Pada dasarnya kita semua tidak setuju dengan aksi terorisme di Indonesia.Baik yang dilakukan oleh individu, kelompok maupun negara (state terrorism). Penindakan dan penegakkan hukum menjadi kebutuhan untuk menciptakan rasa aman bagi semua warga negara. Harusnya penindakan dan penegakkan hukum tersebut menjadi solusi efektif, karena di realisasikan oleh individu-individu yang profesional dengan kapasitas yang baik. Di tunjang peralatan lengkap dan modern, serta dibawah koridor hukum yang memayungi.
Namun fakta-fakta empirik penindakan 3 tahun terakhir terhadap orang-orang yang diduga dan terkait terorisme versi Densus 88 dan BNPT (Badan Nasional Penanggulangan Terorisme) tidak tampak sebagai solusi efektif. Bahkan penindakan bergerak cenderung lepas kontrol.
Penindakan kasus “teroris” model Ciputat bukan kali pertama, di awal tahun 2013 juga terjadi penindakan terhadap orang yang di duga teroris di wilayah Makassar, Enrekang, dan Dompu Bima. 2 orang mati (Asmar dan Kholid) di eksekusi di teras Masjid Nurul Afiah RS Wahidin-Makassar, 2 orang hidup (Arbain dan Tamrin) di tangkap di Daya Makassar dengan luka-luka tembak.
Di Enrekang 3 orang di tangkap hidup dengan kondisi babak belur (Sukardi, Syarifudin, Fadli).
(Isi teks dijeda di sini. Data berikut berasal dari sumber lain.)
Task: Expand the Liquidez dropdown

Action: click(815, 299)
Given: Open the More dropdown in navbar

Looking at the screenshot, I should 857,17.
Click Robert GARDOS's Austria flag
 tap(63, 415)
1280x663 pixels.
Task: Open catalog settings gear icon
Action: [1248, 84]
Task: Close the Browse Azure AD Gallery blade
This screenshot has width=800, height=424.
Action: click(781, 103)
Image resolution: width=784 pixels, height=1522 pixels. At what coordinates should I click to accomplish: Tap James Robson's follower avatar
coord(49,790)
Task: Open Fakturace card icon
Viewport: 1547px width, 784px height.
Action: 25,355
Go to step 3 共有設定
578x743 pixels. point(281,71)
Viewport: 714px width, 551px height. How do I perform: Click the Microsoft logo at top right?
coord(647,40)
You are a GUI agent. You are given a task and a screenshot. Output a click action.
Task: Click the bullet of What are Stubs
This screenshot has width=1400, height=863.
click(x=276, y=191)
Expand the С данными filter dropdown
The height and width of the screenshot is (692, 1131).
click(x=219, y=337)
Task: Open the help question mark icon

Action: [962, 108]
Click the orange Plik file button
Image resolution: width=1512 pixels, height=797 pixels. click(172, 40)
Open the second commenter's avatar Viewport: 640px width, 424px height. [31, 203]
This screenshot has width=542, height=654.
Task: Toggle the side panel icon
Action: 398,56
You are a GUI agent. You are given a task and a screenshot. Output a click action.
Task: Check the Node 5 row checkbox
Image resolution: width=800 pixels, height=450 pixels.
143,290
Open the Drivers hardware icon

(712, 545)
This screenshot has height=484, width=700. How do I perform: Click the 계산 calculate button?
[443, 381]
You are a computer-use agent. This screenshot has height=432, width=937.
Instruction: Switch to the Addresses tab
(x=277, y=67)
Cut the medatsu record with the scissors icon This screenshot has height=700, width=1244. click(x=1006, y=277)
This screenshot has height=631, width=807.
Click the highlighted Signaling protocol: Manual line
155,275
Diwaktu yang bersamaan di Dompu-Bima NTB juga dilakukan penindakan berakibat 5 orang mati (Roy, Bakhtiar, Faiz, Rozy Malingga,Riswanto) dan beberapa hidup dibawa ke Mabes Polri.
Sejak 2003 sampai 2014 sudah lebih dari 115 orang mati diluar prosedur pengadilan, mereka mati ditembak aparat Densus 88 dan Satgas Penindakan BNPT dengan alasan utamanya adalah terduga teroris dan melawan saat penindakan. Dan belum pernah dibeberkan di hadapan sidang pengadilan bahwa orang yang mati dalam penindakkan tersebut bisa dipertanggungjawabkan secara hukum.
Padahal jika mengacu kepada ketentuan SOP (Preosedur Penindakan Tersangka Tindak Pidana Terorisme) yang dikeluarkan dalam bentuk Peraturan Kapolri Nomor:PERKAP/23/XI/2011, Tanggal 29 November 2011. Tertera dengan jelas pada BAB IV (Prosedur Penindakan) Pasal 19 ayat (3): “Penindakan yang menyebabkan matinya seseorang/tersangka harus dapat dipertanggungjawabkan secara hukum.”
Diluar yang mati, yang ditangkap hidup juga banyak mengalami penyiksaan dan dalam kondisi yang sangat memprihatikan.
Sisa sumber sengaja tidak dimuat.